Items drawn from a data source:
▬▬▬▬▬▬▬▬▬▬
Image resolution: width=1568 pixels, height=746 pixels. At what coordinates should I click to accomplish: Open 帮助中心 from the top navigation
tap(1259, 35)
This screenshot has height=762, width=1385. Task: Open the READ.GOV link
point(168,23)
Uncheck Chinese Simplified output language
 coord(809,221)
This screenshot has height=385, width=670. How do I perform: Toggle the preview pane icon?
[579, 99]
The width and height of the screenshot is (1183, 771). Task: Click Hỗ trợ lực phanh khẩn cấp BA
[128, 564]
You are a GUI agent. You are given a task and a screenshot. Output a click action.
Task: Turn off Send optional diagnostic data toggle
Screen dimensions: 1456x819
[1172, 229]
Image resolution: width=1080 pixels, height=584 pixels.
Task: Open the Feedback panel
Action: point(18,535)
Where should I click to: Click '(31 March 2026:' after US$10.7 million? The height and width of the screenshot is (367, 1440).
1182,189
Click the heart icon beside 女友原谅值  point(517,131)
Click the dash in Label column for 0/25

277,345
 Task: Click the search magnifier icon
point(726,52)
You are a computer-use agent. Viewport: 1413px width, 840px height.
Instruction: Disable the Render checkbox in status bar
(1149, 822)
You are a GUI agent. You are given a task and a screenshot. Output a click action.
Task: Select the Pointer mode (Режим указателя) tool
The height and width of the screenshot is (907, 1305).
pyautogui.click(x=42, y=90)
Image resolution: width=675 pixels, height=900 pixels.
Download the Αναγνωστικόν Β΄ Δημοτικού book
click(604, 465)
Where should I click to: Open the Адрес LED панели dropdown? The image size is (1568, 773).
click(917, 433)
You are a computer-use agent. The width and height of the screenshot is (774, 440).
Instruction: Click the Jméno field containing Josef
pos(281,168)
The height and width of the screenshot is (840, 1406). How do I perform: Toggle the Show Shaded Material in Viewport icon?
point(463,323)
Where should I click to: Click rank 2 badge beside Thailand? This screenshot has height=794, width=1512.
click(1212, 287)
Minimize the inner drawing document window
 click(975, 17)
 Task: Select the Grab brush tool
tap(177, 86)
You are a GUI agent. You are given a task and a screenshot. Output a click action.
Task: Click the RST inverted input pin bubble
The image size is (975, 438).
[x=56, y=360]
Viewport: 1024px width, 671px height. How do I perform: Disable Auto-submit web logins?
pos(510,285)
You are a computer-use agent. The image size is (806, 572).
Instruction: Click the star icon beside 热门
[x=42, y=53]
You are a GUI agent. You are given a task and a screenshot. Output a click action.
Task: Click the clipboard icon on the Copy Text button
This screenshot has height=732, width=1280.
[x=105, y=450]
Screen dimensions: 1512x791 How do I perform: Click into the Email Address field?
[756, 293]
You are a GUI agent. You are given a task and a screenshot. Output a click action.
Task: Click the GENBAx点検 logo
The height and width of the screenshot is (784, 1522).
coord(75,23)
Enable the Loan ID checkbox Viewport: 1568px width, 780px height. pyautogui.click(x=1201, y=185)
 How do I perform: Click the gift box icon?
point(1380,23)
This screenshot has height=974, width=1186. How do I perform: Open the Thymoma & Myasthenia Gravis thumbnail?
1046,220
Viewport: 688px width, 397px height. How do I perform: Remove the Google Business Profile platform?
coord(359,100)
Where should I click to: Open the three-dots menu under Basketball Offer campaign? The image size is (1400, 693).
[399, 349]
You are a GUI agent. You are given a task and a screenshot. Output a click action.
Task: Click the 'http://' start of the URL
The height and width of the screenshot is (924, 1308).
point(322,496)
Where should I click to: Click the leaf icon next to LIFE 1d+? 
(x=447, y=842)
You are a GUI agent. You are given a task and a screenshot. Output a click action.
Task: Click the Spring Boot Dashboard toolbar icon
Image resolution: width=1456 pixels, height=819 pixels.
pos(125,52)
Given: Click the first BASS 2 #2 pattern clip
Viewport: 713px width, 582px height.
▬▬▬▬▬▬▬▬▬▬
DIRECTION:
Copy every one of the records above verbatim, line by line.

THE COMPLETED TASK:
Image resolution: width=1568 pixels, height=746 pixels. At what coordinates should I click to accomplish: Open 帮助中心 from the top navigation
tap(1259, 35)
This screenshot has height=762, width=1385. Task: Open the READ.GOV link
point(168,23)
Uncheck Chinese Simplified output language
 coord(809,221)
This screenshot has height=385, width=670. How do I perform: Toggle the preview pane icon?
[579, 99]
The width and height of the screenshot is (1183, 771). Task: Click Hỗ trợ lực phanh khẩn cấp BA
[128, 564]
You are a GUI agent. You are given a task and a screenshot. Output a click action.
Task: Turn off Send optional diagnostic data toggle
Screen dimensions: 1456x819
[1172, 229]
Image resolution: width=1080 pixels, height=584 pixels.
Task: Open the Feedback panel
Action: point(18,535)
Where should I click to: Click '(31 March 2026:' after US$10.7 million? The height and width of the screenshot is (367, 1440).
1182,189
Click the heart icon beside 女友原谅值  point(517,131)
Click the dash in Label column for 0/25

277,345
 Task: Click the search magnifier icon
point(726,52)
You are a computer-use agent. Viewport: 1413px width, 840px height.
Instruction: Disable the Render checkbox in status bar
(1149, 822)
You are a GUI agent. You are given a task and a screenshot. Output a click action.
Task: Select the Pointer mode (Режим указателя) tool
The height and width of the screenshot is (907, 1305).
pyautogui.click(x=42, y=90)
Image resolution: width=675 pixels, height=900 pixels.
Download the Αναγνωστικόν Β΄ Δημοτικού book
click(604, 465)
Where should I click to: Open the Адрес LED панели dropdown? The image size is (1568, 773).
click(917, 433)
You are a computer-use agent. The width and height of the screenshot is (774, 440).
Instruction: Click the Jméno field containing Josef
pos(281,168)
The height and width of the screenshot is (840, 1406). How do I perform: Toggle the Show Shaded Material in Viewport icon?
point(463,323)
Where should I click to: Click rank 2 badge beside Thailand? This screenshot has height=794, width=1512.
click(1212, 287)
Minimize the inner drawing document window
 click(975, 17)
 Task: Select the Grab brush tool
tap(177, 86)
You are a GUI agent. You are given a task and a screenshot. Output a click action.
Task: Click the RST inverted input pin bubble
The image size is (975, 438).
[x=56, y=360]
Viewport: 1024px width, 671px height. How do I perform: Disable Auto-submit web logins?
pos(510,285)
You are a computer-use agent. The image size is (806, 572).
Instruction: Click the star icon beside 热门
[x=42, y=53]
You are a GUI agent. You are given a task and a screenshot. Output a click action.
Task: Click the clipboard icon on the Copy Text button
This screenshot has height=732, width=1280.
[x=105, y=450]
Screen dimensions: 1512x791 How do I perform: Click into the Email Address field?
[756, 293]
You are a GUI agent. You are given a task and a screenshot. Output a click action.
Task: Click the GENBAx点検 logo
The height and width of the screenshot is (784, 1522).
coord(75,23)
Enable the Loan ID checkbox Viewport: 1568px width, 780px height. pyautogui.click(x=1201, y=185)
 How do I perform: Click the gift box icon?
point(1380,23)
This screenshot has height=974, width=1186. How do I perform: Open the Thymoma & Myasthenia Gravis thumbnail?
1046,220
Viewport: 688px width, 397px height. How do I perform: Remove the Google Business Profile platform?
coord(359,100)
Where should I click to: Open the three-dots menu under Basketball Offer campaign? The image size is (1400, 693).
[399, 349]
You are a GUI agent. You are given a task and a screenshot. Output a click action.
Task: Click the 'http://' start of the URL
The height and width of the screenshot is (924, 1308).
point(322,496)
Where should I click to: Click the leaf icon next to LIFE 1d+? 
(x=447, y=842)
You are a GUI agent. You are given a task and a screenshot. Output a click action.
Task: Click the Spring Boot Dashboard toolbar icon
Image resolution: width=1456 pixels, height=819 pixels.
pos(125,52)
Given: Click the first BASS 2 #2 pattern clip
Viewport: 713px width, 582px height.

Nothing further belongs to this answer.